> Instructions for the task:
Of the entries below, copy only those lines that contain the word "agent".
===== Supplied data
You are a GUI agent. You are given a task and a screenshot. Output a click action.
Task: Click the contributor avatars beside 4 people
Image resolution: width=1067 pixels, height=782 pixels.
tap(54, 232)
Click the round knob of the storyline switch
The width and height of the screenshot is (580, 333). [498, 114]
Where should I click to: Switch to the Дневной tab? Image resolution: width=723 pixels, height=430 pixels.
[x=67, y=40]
==========
===== Supplied data
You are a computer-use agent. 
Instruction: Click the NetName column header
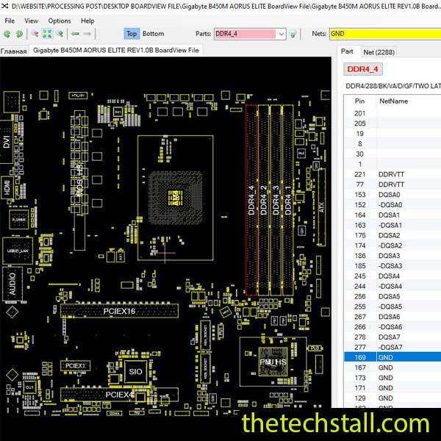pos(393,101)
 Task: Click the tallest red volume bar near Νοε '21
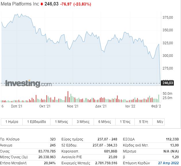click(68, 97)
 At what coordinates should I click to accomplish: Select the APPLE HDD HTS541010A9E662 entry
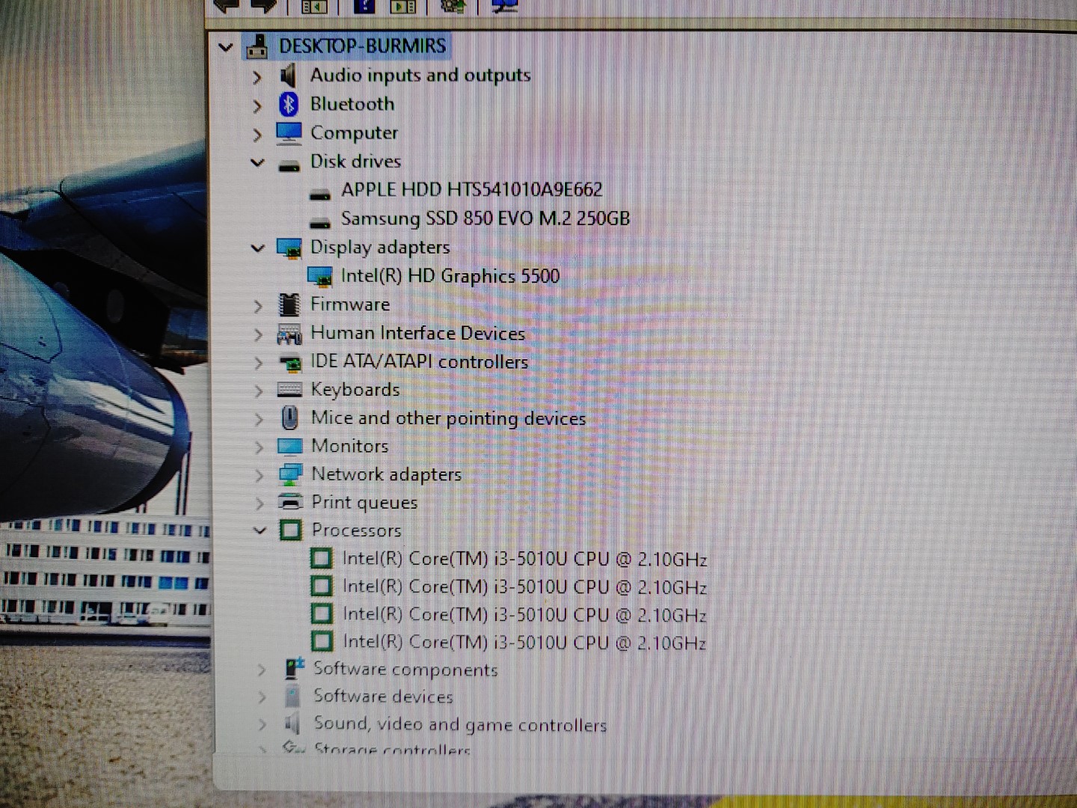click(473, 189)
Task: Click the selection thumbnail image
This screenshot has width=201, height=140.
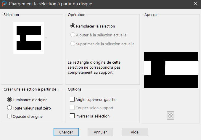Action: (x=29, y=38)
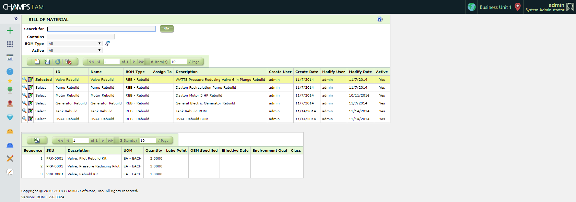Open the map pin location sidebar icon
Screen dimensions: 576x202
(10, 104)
==========
> Answer to this exercise:
You are a GUI agent. You are given a task and a screenshot. Output a click action.
You are a computer-use agent. 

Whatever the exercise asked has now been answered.